• _Task details_
Each line below must be written out exactly as shown.
BEGIN Exercise input
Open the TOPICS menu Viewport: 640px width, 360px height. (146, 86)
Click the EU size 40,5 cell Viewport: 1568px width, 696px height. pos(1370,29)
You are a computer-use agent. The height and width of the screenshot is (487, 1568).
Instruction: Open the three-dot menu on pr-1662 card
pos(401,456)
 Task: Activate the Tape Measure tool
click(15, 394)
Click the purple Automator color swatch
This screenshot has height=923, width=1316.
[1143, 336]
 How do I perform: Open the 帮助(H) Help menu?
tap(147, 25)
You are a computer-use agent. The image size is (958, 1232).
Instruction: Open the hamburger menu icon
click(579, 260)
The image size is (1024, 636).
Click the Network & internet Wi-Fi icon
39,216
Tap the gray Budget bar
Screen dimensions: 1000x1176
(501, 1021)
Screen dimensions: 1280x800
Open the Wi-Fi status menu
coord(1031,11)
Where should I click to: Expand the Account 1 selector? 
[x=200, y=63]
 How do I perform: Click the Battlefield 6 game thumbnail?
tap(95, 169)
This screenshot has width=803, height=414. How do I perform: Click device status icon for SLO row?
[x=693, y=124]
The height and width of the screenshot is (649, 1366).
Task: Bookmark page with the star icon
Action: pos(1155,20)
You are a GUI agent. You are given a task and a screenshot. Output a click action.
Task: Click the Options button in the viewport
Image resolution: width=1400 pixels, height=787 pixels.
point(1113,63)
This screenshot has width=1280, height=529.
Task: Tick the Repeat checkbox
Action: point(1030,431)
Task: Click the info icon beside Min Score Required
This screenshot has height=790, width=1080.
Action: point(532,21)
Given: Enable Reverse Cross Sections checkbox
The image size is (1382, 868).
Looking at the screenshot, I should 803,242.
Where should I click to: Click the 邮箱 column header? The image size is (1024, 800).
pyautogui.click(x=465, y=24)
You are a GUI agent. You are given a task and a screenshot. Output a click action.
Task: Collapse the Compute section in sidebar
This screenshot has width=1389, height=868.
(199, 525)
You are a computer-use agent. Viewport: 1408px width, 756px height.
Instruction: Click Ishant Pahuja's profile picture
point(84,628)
END Exercise input
• _Task output_
Open the TOPICS menu Viewport: 640px width, 360px height. (146, 86)
Click the EU size 40,5 cell Viewport: 1568px width, 696px height. pos(1370,29)
You are a computer-use agent. The height and width of the screenshot is (487, 1568).
Instruction: Open the three-dot menu on pr-1662 card
pos(401,456)
 Task: Activate the Tape Measure tool
click(15, 394)
Click the purple Automator color swatch
This screenshot has height=923, width=1316.
[1143, 336]
 How do I perform: Open the 帮助(H) Help menu?
tap(147, 25)
You are a computer-use agent. The image size is (958, 1232).
Instruction: Open the hamburger menu icon
click(579, 260)
The image size is (1024, 636).
Click the Network & internet Wi-Fi icon
39,216
Tap the gray Budget bar
Screen dimensions: 1000x1176
(501, 1021)
Screen dimensions: 1280x800
Open the Wi-Fi status menu
coord(1031,11)
Where should I click to: Expand the Account 1 selector? 
[x=200, y=63]
 How do I perform: Click the Battlefield 6 game thumbnail?
tap(95, 169)
This screenshot has width=803, height=414. How do I perform: Click device status icon for SLO row?
[x=693, y=124]
The height and width of the screenshot is (649, 1366).
Task: Bookmark page with the star icon
Action: pos(1155,20)
You are a GUI agent. You are given a task and a screenshot. Output a click action.
Task: Click the Options button in the viewport
Image resolution: width=1400 pixels, height=787 pixels.
point(1113,63)
This screenshot has width=1280, height=529.
Task: Tick the Repeat checkbox
Action: point(1030,431)
Task: Click the info icon beside Min Score Required
This screenshot has height=790, width=1080.
Action: point(532,21)
Given: Enable Reverse Cross Sections checkbox
The image size is (1382, 868).
Looking at the screenshot, I should 803,242.
Where should I click to: Click the 邮箱 column header? The image size is (1024, 800).
pyautogui.click(x=465, y=24)
You are a GUI agent. You are given a task and a screenshot. Output a click action.
Task: Collapse the Compute section in sidebar
This screenshot has width=1389, height=868.
(199, 525)
You are a computer-use agent. Viewport: 1408px width, 756px height.
Instruction: Click Ishant Pahuja's profile picture
point(84,628)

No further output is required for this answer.